Before demolition, the building had 12 floors and a structural height of 38 m. Its demolition was part of the Croydon Vision 2020 regeneration planning for a new generation of buildings.

Throughout September to November 2005, Wettern House was the last office block located on the site to be slowly demolished under a protective wrapper to protect the rail infrastructure and surrounding buildings. The demolition cost approximately £1 million, or £ million in .

Between February and April 2006, the site was cleared of all occupiers (car parks and car rental, etc.) with the exception of the Warehouse Theatre, with new hoardings now marking the boundaries of the main site. Stanhope and Schroders now own large parcels of land to the north of the main site as well as office blocks in Croydon's central business district.

July and August 2007 saw the company Mace appointed as site managers by Stanhope. Further clearance works (enabling works) then occurred, with final designs of all buildings being worked up by Foster + partners prior to foundations being dug in the autumn.

During September 2007, a new branding for the development took shape and all hoardings were brought up to standard ready for the commencement of works. Meanwhile, Croydon Council was under significant pressure to agree the final 'technical' planning conditions (such as the lighting scheme, drainage etc.) to enable the Stanhope Scheme to commence its construction phase. On 12 September 2007, Stanhope announced that the scheme would be renamed Ruskin Square.

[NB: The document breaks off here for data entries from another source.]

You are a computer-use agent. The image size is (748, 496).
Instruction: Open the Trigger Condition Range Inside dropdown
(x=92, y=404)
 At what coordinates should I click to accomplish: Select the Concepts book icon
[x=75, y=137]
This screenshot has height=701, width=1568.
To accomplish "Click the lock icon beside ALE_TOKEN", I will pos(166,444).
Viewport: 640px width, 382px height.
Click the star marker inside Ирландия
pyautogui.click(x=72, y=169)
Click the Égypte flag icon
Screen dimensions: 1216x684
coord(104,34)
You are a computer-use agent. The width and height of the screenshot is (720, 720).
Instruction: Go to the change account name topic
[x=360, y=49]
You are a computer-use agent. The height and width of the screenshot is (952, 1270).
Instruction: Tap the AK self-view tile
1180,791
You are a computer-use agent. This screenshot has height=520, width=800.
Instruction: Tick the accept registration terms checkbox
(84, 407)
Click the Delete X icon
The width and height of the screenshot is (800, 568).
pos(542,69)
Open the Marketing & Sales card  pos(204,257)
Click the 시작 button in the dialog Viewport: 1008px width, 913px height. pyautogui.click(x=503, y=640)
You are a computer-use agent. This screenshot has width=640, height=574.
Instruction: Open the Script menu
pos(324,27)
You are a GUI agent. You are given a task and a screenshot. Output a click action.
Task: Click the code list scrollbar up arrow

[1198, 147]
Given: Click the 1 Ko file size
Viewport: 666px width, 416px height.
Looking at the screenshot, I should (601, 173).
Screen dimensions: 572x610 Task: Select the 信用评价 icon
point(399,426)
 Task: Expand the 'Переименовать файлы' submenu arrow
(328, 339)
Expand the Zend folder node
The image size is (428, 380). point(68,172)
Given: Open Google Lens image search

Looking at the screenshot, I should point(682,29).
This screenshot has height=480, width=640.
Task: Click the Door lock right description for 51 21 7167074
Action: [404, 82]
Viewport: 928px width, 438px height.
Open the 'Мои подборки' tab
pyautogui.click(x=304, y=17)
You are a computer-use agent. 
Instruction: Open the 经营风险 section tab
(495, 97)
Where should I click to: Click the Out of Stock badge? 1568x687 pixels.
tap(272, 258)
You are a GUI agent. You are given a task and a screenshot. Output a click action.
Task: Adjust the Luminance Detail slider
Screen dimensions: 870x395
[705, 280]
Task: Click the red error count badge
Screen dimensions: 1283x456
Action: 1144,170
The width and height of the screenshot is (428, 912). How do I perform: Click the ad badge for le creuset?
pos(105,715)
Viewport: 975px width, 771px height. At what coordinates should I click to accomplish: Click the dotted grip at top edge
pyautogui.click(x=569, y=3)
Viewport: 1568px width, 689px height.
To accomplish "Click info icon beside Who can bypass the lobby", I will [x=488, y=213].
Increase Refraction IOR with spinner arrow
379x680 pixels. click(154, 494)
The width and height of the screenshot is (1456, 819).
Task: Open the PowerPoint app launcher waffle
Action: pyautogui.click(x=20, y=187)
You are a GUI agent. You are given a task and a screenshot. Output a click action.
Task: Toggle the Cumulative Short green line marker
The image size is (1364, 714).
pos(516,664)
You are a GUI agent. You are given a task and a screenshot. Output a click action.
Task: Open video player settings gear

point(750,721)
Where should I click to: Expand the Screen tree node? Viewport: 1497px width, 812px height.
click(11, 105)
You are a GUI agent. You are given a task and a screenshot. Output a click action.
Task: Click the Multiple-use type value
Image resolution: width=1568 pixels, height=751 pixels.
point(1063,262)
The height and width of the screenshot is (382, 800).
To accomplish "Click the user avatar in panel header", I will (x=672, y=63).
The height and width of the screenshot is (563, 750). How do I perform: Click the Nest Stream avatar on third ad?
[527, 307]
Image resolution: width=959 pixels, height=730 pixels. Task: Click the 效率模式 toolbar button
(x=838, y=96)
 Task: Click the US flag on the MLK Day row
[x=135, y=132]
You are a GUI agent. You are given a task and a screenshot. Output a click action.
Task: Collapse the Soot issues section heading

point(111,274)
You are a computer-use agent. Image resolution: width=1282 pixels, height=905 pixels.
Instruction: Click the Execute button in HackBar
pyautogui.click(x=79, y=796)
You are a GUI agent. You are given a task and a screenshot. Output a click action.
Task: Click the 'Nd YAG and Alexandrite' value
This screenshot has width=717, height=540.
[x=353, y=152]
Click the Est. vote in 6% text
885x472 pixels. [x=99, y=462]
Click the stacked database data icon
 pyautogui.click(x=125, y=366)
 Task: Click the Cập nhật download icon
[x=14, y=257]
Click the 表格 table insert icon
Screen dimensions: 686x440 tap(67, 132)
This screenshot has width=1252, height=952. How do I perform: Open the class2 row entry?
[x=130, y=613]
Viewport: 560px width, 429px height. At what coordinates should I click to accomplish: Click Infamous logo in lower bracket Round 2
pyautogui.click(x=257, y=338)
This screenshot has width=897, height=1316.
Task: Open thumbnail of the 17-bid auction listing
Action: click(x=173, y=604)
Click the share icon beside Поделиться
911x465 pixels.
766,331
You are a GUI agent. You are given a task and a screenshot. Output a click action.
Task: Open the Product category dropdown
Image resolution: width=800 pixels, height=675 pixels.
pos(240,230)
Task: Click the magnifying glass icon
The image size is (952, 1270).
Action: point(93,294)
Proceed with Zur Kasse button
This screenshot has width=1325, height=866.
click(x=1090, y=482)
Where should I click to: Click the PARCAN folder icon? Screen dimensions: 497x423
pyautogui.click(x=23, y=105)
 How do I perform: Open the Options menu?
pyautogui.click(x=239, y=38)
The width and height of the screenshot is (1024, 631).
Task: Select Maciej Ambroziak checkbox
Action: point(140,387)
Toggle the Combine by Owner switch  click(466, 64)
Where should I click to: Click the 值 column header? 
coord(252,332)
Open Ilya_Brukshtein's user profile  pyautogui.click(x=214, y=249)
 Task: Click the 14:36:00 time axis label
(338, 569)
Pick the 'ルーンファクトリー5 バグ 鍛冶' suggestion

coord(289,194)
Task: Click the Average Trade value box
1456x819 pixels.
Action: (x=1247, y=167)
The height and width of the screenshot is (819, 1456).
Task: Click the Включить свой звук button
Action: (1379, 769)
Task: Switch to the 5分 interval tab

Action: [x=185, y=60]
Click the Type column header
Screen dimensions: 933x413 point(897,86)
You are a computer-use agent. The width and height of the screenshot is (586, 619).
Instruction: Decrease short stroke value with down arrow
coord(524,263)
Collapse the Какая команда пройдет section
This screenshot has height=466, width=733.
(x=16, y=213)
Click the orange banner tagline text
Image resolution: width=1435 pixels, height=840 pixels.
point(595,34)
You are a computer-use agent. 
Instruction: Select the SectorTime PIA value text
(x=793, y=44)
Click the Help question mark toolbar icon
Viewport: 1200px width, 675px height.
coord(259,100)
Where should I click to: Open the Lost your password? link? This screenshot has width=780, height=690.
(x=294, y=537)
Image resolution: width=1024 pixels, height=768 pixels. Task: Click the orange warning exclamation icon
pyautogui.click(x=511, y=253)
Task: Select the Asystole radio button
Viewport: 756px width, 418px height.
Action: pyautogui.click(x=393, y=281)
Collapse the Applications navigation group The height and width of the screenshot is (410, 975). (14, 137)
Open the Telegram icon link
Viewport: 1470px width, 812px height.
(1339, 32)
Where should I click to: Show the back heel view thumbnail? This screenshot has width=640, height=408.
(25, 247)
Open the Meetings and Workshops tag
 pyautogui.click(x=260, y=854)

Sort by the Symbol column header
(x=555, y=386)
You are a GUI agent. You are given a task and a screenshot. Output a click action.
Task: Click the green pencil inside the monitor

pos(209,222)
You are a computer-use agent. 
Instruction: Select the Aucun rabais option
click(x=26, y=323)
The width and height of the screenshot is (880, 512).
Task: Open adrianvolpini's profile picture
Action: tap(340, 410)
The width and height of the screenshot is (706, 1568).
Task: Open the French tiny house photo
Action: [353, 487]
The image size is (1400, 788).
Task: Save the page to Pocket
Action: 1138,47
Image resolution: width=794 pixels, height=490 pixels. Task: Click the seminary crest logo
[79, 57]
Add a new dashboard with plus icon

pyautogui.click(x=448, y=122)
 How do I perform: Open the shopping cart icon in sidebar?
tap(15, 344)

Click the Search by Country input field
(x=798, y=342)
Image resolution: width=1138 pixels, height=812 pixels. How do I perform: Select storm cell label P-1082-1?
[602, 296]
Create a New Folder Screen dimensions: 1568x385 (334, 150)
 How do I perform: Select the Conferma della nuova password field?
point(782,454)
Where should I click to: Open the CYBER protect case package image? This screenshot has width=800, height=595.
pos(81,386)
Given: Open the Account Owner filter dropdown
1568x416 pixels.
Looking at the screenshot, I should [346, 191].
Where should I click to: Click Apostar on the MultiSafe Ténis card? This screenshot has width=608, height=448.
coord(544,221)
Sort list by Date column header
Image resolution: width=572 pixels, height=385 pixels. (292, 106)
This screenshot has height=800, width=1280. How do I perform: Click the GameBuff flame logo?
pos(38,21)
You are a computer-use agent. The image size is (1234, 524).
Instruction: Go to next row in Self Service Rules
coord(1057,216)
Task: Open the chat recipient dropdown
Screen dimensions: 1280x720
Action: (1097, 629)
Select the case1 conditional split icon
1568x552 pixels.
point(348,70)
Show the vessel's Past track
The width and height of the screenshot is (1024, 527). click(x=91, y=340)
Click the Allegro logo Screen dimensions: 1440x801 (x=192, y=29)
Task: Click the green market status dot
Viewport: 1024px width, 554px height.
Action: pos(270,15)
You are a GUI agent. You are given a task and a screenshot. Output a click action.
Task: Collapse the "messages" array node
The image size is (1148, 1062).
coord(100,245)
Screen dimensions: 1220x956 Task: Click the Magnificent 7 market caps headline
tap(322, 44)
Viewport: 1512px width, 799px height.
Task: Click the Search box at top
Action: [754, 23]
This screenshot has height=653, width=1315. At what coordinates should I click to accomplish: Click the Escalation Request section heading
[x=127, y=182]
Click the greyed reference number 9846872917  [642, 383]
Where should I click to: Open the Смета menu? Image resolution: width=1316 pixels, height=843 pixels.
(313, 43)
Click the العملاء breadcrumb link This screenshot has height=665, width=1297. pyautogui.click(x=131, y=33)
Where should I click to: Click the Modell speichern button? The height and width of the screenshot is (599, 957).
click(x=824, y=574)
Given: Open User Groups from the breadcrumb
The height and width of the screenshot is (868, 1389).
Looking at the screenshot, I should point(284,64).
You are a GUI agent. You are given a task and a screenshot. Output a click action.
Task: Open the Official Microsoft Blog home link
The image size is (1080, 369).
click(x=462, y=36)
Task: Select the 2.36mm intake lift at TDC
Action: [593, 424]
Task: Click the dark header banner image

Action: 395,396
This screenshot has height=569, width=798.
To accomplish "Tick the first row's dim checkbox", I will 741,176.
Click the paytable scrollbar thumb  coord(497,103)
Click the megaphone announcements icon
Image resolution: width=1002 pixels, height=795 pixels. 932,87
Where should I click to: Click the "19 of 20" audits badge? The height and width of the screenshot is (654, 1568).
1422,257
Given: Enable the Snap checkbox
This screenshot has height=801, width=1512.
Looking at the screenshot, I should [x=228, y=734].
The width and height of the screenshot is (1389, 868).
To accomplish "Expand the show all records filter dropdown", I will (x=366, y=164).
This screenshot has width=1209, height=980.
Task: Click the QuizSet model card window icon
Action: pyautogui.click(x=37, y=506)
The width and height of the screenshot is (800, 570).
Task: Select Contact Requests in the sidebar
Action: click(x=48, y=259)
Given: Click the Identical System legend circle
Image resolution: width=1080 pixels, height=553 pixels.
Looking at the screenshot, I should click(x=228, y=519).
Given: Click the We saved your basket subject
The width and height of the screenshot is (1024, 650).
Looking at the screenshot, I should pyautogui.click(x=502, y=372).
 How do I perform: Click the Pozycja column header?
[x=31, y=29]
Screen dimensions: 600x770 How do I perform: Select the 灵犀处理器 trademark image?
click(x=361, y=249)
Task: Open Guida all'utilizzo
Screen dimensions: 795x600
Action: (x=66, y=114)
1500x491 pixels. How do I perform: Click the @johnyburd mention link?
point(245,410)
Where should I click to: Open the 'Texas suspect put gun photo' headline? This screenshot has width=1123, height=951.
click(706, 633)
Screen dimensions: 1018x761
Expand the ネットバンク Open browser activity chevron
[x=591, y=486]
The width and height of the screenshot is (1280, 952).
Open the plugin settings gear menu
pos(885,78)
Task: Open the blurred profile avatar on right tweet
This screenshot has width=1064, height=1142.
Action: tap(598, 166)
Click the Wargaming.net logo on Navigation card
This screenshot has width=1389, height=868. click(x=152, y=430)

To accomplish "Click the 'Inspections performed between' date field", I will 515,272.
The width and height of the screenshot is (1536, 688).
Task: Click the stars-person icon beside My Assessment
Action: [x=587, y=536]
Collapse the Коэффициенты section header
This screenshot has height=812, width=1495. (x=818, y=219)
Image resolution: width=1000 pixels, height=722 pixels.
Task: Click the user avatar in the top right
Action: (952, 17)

In October 2007, Croydon council continued to sit on the release of the final planning obligations on the Ruskin Square development. It is not known if the delay was connected to the public inquiry or the Arrowcroft issue.

On 2 June 2006, Stanhope and Schroders were granted formal planning permission for their proposed Gateway scheme. Ruth Kelly, Secretary of State for Communities and Local Government endorsed the report of the local planning inspector and granted permission.

By 2015, redevelopment of the site into Ruskin Square had begun.